Budget-friendly foodie trips in Europe
Built on the banks of the Garonne (and used by Haussmann as a model for Paris), grand 18th-century Bordeaux needs little introduction to wine lovers. You can arrive at many of the region's 8,000 chateaux in under an hour from the city centre; try a day tour with 33Tour Bordeaux Chateaux, from £75.80. (bordeaux-tourisme.com)
High ceilings and exposed stone walls set the tone at atmospheric bistronomie specialist Bouchon Bordelais. Their changing lunch menu has different dishes and prices for women (quiche aux poireaux, £6.80), and men (sausage with lentils, £7.66). In the evenings, try the quintessentially Bordelais escargots in red wine sauce or pickled vegetables sautéed in mild spices, followed by pineapple marinated in a light mousse, two courses, £21.30.
Shopping haven Rue des Remparts is home to M le Macaron, whose many macarons include foie gras, chocolate and lychee ginger, from 93p. For fabulous quality local wines, L'Intendant (2 Allées de Tourny; +33 5 56 48 01 29) stocks 15,000 bottles, from 2007 Château Belle-Garde, £4.25, to 1937 Château d'Yquem Sauternes Grand Cru Classé, £3,830.
Head to the ground floor of the Bordeaux Wine Council's 18th-century building, where contemporary Bar à Vin sells wines by the glass, such as 2005 Château le Bernat Saint-Emilion Puisseguin, £3.
Near the city's handsome public gardens, the chic La Maison Bord'eaux has a wine bar and restaurant, with grands vins and fromages menus. The hotel is run by a family of vintners who can organise private tours of châteaux in and around Médoc, Graves-Sauternes and Saint Emilion Pomerol. Doubles from £125.
This spectacular city of Baroque churches and Arab-Norman palazzos is renowned for its cibo da strada, or street food. Pick up a pane con la milza, a roll filled with chewy strips of fried spleen, or panelle, crispy, savoury fritters made from chickpea flour, at the Vucciria or Ballaro' markets. (palermotourism.com)

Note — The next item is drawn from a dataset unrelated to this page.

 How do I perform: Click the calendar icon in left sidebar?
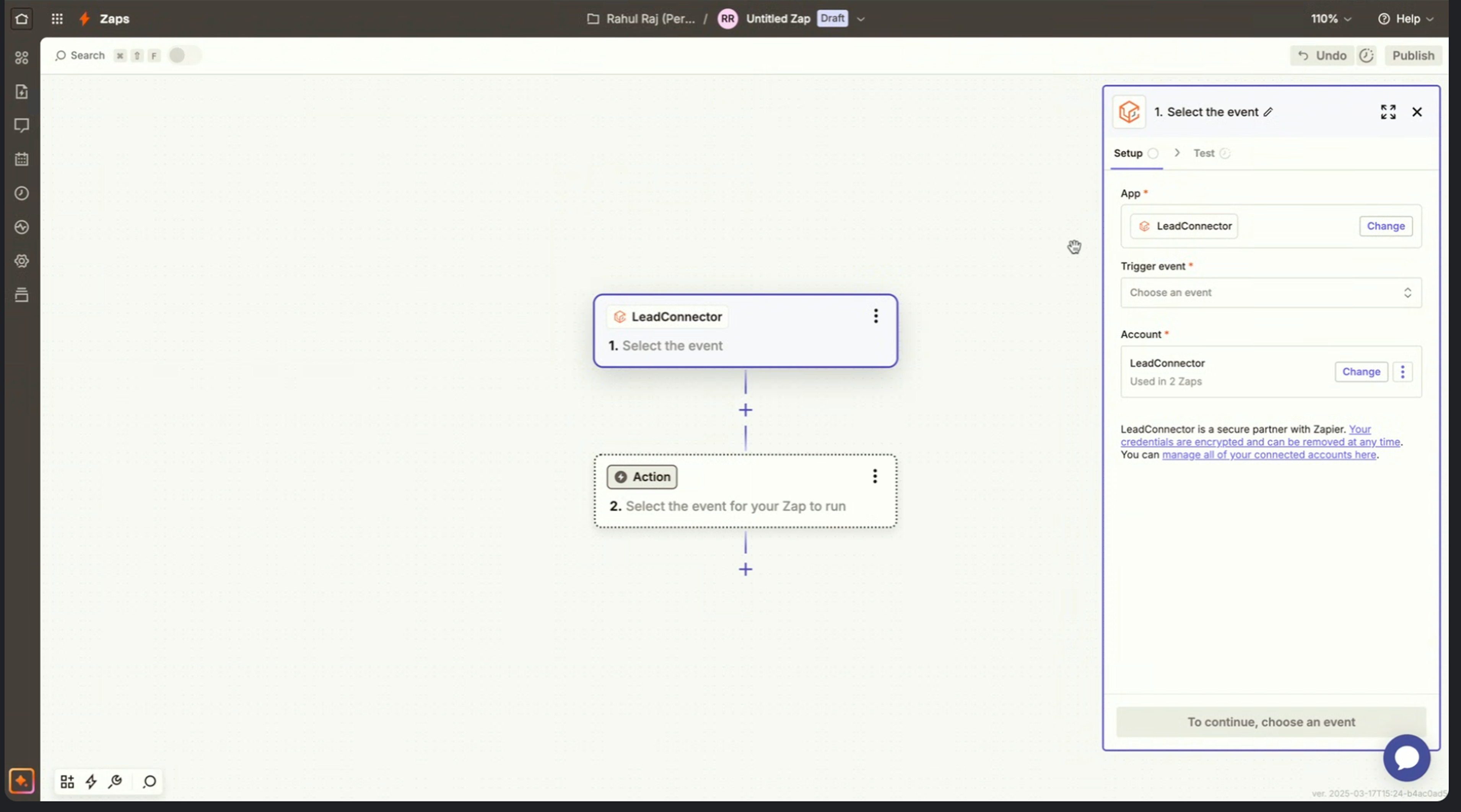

Located in a dimly lit basement near the Giardino Inglese, unpretentious and family-run Cin Cin is an award-winning local institution, with a menu that features sweet and sour vegetable potpourri with toasted pine nuts and fresh ginger, £6, and the classic Palermitano dish bucatini con sarde (pasta with sardines), £6.80. Order the homemade Marsala and raisins semifreddo, £4.25, and a Donnafugata Ben Ryé Passito di Pantelleria dessert wine, £3.40. The chef also runs market cooking classes, £127.70 per person.
Scoff scoops of gelato in various flavours, including hazelnut, jasmine and mulberry, £1.19, from Gelateria Da Ciccio (Corso Dei Mille 79; +39 091 616 1537). Order street food, such as pane con la milza, £2.13, and panelle, £1.70, to go from Antica Focacceria S Francesco. Try famous Sicilian cannoli; tubular crusts with sugar and ricotta filling, £1.27, at Il Capo market.
The aperitivo della casa (house drink) at Oliver Wine Bar is a spritz, made with Aperol and spumante or prosecco or even beer. (Via Francesco Paolo Di Blasi; +39 091 625 6617)
The stately Centrale Palace Hotel, has been restored with antique furnishings and Bohemia crystal chandeliers. Book a candlelit table at their terrace restaurant Ai Tetti, which has great views to the old city - and a divine tagliatelle aux cèpes with parmesan, £13.60. Doubles from £130.
Home to one of the largest open-air markets in Europe, Latvia's capital Riga exhibits Slavic and Germanic influences in both architecture and cuisine. Expect plenty of pork, potatoes and cabbage in dishes such as pirags (bacon-stuffed pastries) and asinsdesa (blood sausage with cowberry sauce), and national dish, herring. Learn more on Eat Riga's food tours, from £15. (liveriga.com)
Sourcing ingredients from small farms, day-boat fishermen and a backdoor garden, British-Latvian Martins Ritins is the country's most lauded chef and president of Slow Food Latvia. Enter the minimalist décor and changing mood lighting of his restaurant Vincents to order bone marrow brûlée with local Burgundy escargots and Madeira wine sauce, £8.70, or foie gras ravioli, £15.80.